Machado nega pedido de Taques para "calar" Riva
Machado nega pedido de Taques para "calar" Riva
O desembargador Marcos Machado negou pedido liminar proposto pelo senador Pedro Taques (PDT) -governador eleito por Mato Grosso- contra o deputado estadual José Geraldo Riva (PSD). A decisão foi publicada nesta segunda-feira (13).
Taques, em queixa-crime ajuizada contra Riva, quer impedir que seu adversário político o acuse de ter colaborado, quando era procurador da República, a “engavetar” as investigações do “Caso Cooperlucas”.
O escândalo de corrupção teria desviado cerca de R$ 230 milhões de uma cooperativa em Lucas do Rio Verde (332 km de Cuiabá). Um dos envolvidos no caso teria sido o atual prefeito daquele município, Otaviano Pivetta (PDT), um dos principais apoiadores de Pedro Taques.
A queixa-crime de Taques foi baseada em declarações dadas por Riva durante reunião feita com militantes do movimento LGBT, no dia 11 de agosto deste ano. Na época, o deputado ainda era candidato à majoritária.
“Agora, ninguém nunca saiu por aí questionando porque o doutor Pedro Taques pegou o processo de um rombo de mais de 230 milhões de uma cooperativa e guardou em uma gaveta, deixou prescrever. Isso não é corrupção?”, disse José Riva, na reunião.
Segundo Pedro Taques, as afirmações de José Riva teriam “ferido sua honra objetiva ao imputar-lhe a prática de prevaricação, corrupção passiva e crimes de responsabilidade”.
Além de pedir liminarmente que Riva fosse proibido de relacioná-lo ao escândalo, o senador também requereu, no mérito da queixa-crime, que o deputado fosse condenado pela suposta “prática de difamação e calúnia majorada, por ter sido praticada na presença de várias pessoas”.
Como José Riva possui foro privilegiado por ser deputado estadual, a ação tramita no Tribunal de Justiça de Mato Grosso (TJ-MT) e não na primeira instância.
Via inadequada
Ao analisar o pedido, o desembargador Marcos Machado entendeu que este tipo de solicitação não poderia ser feita em ação penal.
Conforme o magistrado, no processo penal só pode ser acatado medidas de urgência que tenham relação com a liberdade do acusado e/ou para assegurar que o processo tramite de forma eficaz.
“Na hipótese, inexiste previsão legal, no processo penal, que imponha ao acusado obrigação de não fazer – “se abster de propagar acusações” - sob pena de multa cominatória”, proferiu.

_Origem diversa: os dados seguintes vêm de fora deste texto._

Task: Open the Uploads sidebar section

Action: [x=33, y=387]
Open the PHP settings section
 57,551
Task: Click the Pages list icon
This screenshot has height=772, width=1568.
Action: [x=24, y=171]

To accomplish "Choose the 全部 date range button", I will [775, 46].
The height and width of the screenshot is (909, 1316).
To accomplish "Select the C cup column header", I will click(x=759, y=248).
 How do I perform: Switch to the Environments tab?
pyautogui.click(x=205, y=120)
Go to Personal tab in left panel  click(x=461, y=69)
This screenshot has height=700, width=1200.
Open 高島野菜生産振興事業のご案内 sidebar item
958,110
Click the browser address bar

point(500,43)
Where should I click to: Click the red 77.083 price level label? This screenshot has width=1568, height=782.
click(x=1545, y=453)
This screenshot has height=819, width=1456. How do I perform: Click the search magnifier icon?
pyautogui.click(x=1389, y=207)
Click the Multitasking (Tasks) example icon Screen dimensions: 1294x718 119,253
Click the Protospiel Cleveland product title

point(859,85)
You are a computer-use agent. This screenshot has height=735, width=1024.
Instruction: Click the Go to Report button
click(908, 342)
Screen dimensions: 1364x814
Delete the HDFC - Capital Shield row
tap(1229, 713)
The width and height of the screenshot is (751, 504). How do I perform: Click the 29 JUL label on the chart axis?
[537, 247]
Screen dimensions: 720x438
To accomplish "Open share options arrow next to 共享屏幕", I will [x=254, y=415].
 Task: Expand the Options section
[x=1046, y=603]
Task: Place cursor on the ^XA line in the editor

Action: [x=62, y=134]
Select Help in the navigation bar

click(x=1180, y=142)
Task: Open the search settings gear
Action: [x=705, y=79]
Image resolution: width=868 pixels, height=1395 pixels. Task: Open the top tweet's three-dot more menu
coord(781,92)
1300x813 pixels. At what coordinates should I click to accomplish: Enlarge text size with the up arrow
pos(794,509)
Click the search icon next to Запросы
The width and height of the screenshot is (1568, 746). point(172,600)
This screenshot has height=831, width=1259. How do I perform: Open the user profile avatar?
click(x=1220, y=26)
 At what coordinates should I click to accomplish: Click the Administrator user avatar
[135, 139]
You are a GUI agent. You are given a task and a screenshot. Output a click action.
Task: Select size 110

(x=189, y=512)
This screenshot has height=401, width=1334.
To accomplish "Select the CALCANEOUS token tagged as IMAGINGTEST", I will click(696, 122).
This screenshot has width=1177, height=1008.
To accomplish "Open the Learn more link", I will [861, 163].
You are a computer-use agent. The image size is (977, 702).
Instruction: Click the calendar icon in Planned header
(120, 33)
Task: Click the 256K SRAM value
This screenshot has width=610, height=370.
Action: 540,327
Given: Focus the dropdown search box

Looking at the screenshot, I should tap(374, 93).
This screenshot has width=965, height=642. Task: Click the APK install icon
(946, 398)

Marcos Machado reiterou que, no caso em questão, a acusação de um suposto crime de calúnia e difamação não é requisito válido para se conceder o pedido formulado por Taques.
“As tutelas específicas de urgência previstas no art. 461 do CPC não se estendem aos crimes comuns de menor potencial ofensivo. Com essas considerações, indefiro o pedido liminar”, decidiu ele.
O magistrado ainda determinou que Riva, após ser notificado, ofereça resposta às acusações em até 15 dias.